The Checklist Manifesto
Atul Gawande
I completed my business degree in 2001. For many years thereafter I belonged to a business book club, as a way of keeping in touch with friends from biz school. I don't like business books -- most of them combine the worst aspects of the self-help literature with moral depravity -- but thanks to this book club, I have read quite a few. The Checklist Manifesto: How to Get Things Right is better than most business books.
I thought when I began it that I knew what it was about. A factoid often bandied about in both business school and medical school is that most surgeons refuse to use checklists, even though they have been proven to result in better outcomes. Atul Gawande is a surgeon, so I expected this to be a book scolding people for not using checklists. Although there is some of that, it is not the main thing I learned. When he began trying to use checklists, Atul Gawande wrote his own. And they stunk. They were awful, and not helpful to anyone. Gawande is capable of recognizing and learning from error. Therefore he tried to learn from the experts.

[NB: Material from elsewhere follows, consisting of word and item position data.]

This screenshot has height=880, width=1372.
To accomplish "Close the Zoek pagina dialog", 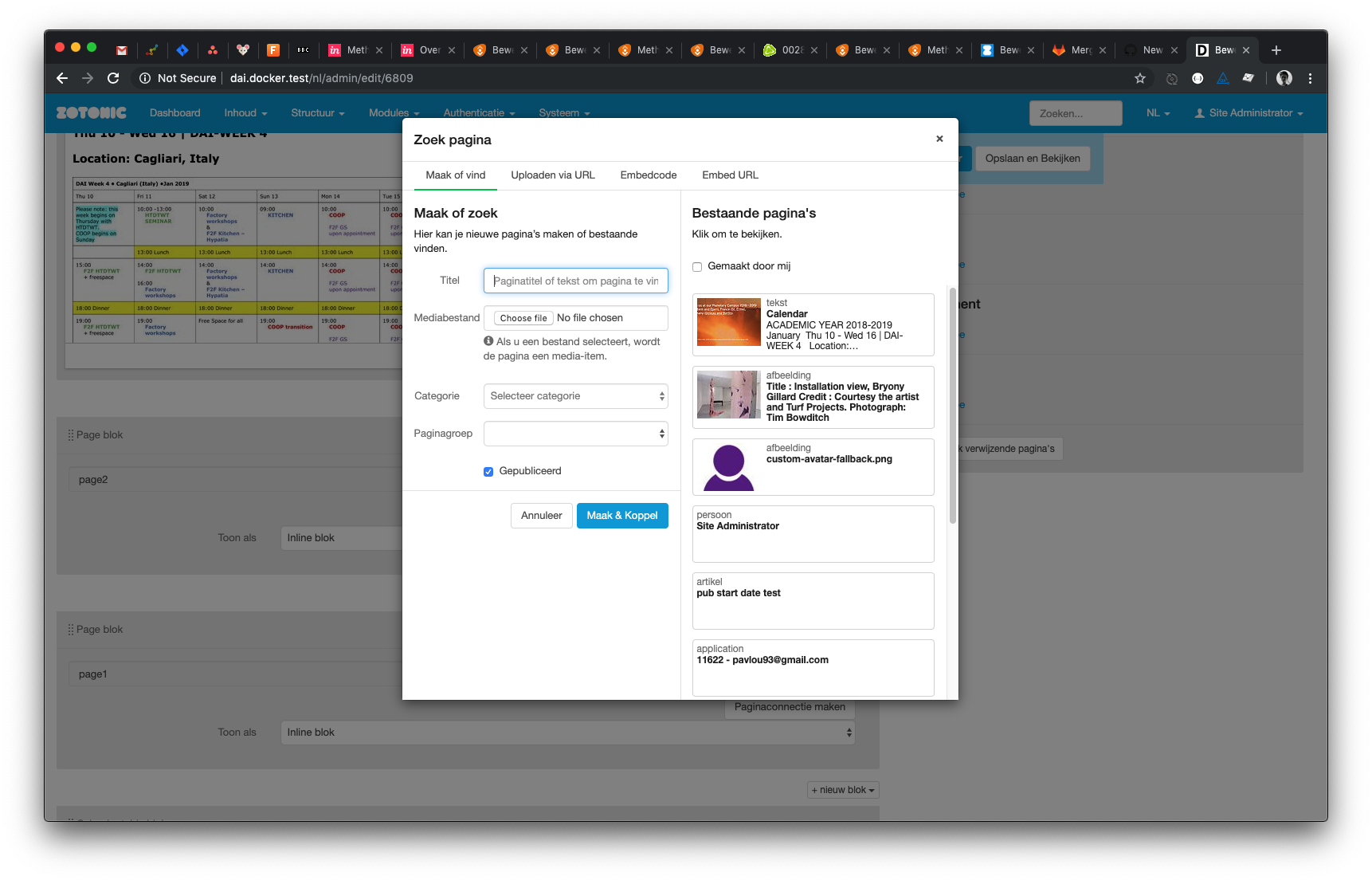I will [x=939, y=139].
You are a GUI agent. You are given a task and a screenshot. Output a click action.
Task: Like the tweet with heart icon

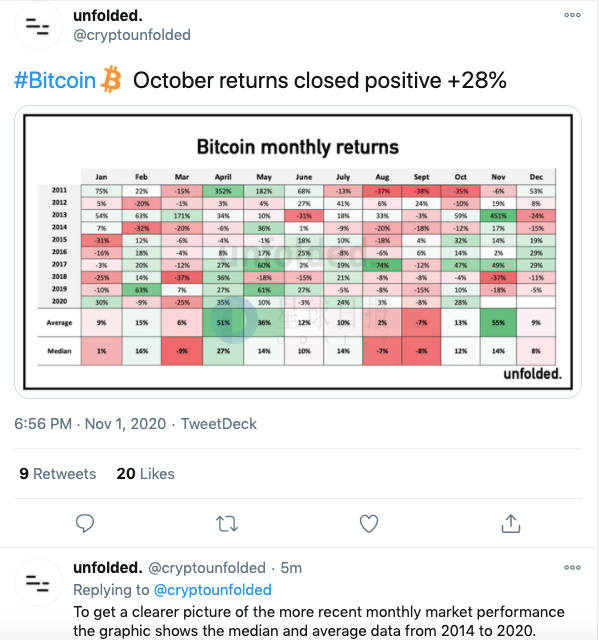(x=369, y=524)
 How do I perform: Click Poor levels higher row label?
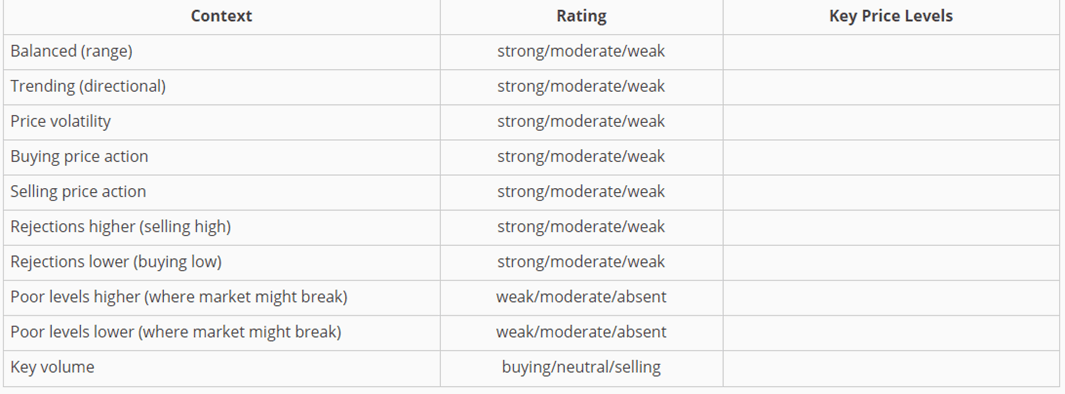tap(179, 297)
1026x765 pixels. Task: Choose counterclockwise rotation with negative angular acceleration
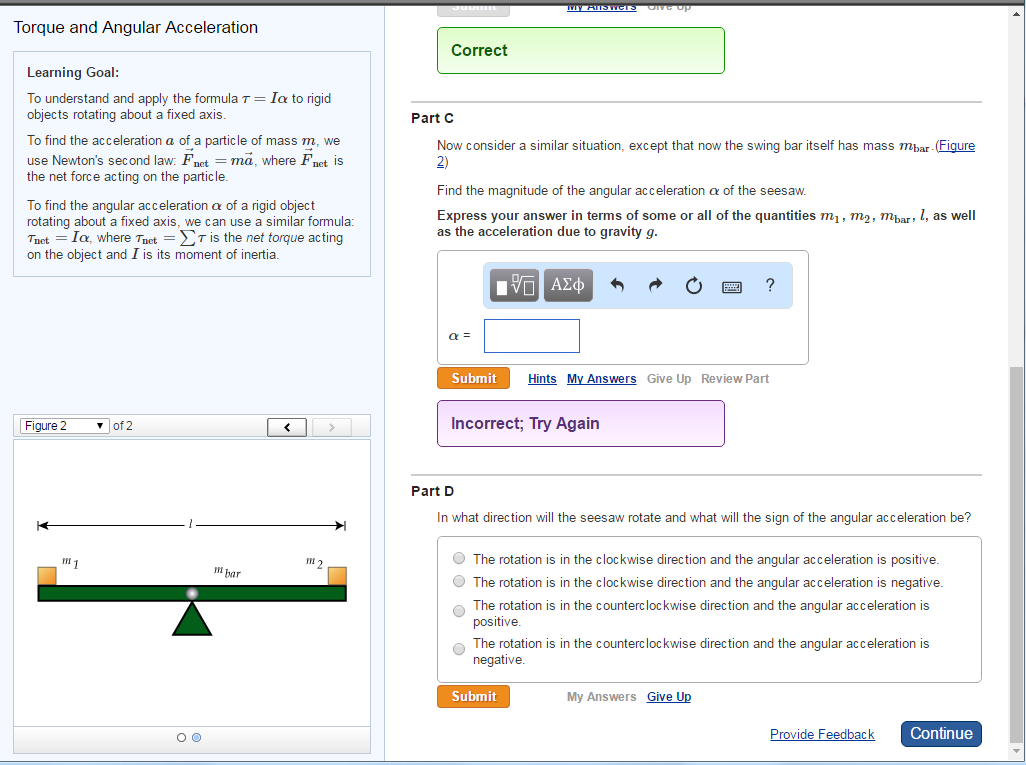tap(459, 648)
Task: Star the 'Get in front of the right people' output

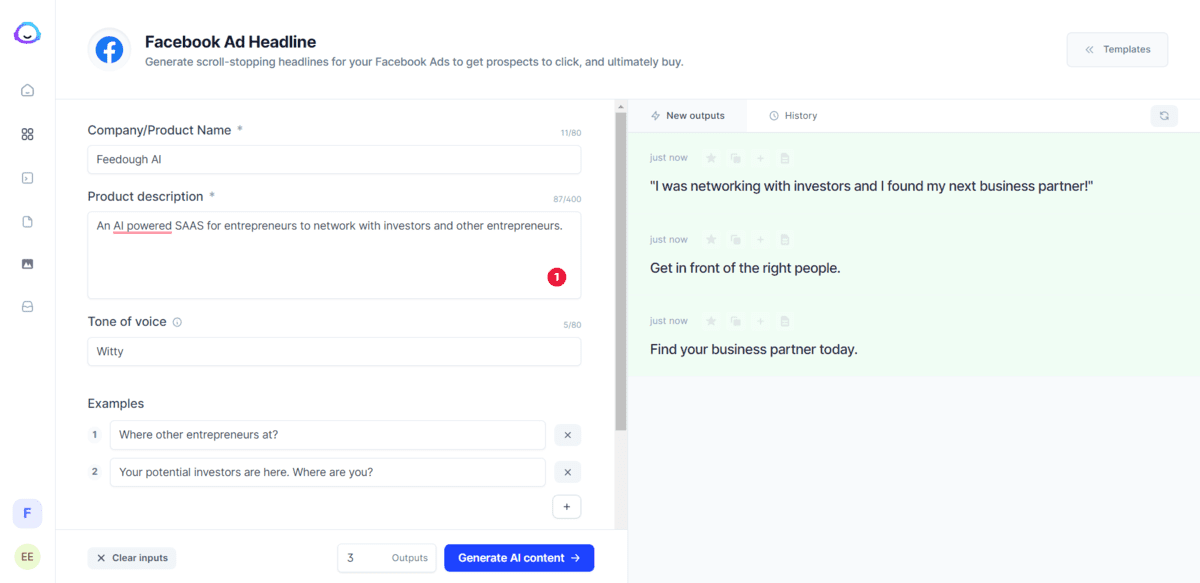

What he learned, and I too learned, is that designing checklists is a craft. Well-designed checklists save lives -- shopping lists pretending to be checklists don't. What should you do if you're flying a single-engine Cessna airplane and the engine fails? There's a checklist for that. Here is step one:
FLY THE AIRPLANE
I will remember that after every other detail of The Checklist Manifesto has faded from memory. As Gawande explains,
Here are the details of one of the sharpest checklists I’ve seen, a checklist for engine failure during flight in a single-engine Cessna airplane—... It is slimmed down to six key steps not to miss for restarting the engine, steps like making sure the fuel shutoff valve is in the OPEN position and putting the backup fuel pump switch ON. But step one on the list is the most fascinating. It is simply: FLY THE AIRPLANE. Because pilots sometimes become so desperate trying to restart their engine, so crushed by the cognitive overload of thinking through what could have gone wrong, they forget this most basic task. FLY THE AIRPLANE.
In the end, Gawande's concept of the checklist is broader than the word "checklist" suggests. He visits project management sites where large buildings are going up and explains how they accomplish the sorts of things a checklist is intended to help one accomplish. Not surprisingly, the answer involves software. He explains how a list of instructions for washing ones hands with soap and water (much less common pre-Covid than now) is a checklist.
The subtitle "How to Get Things Right" is a better explanation of the true subject of the book. I found it illuminating.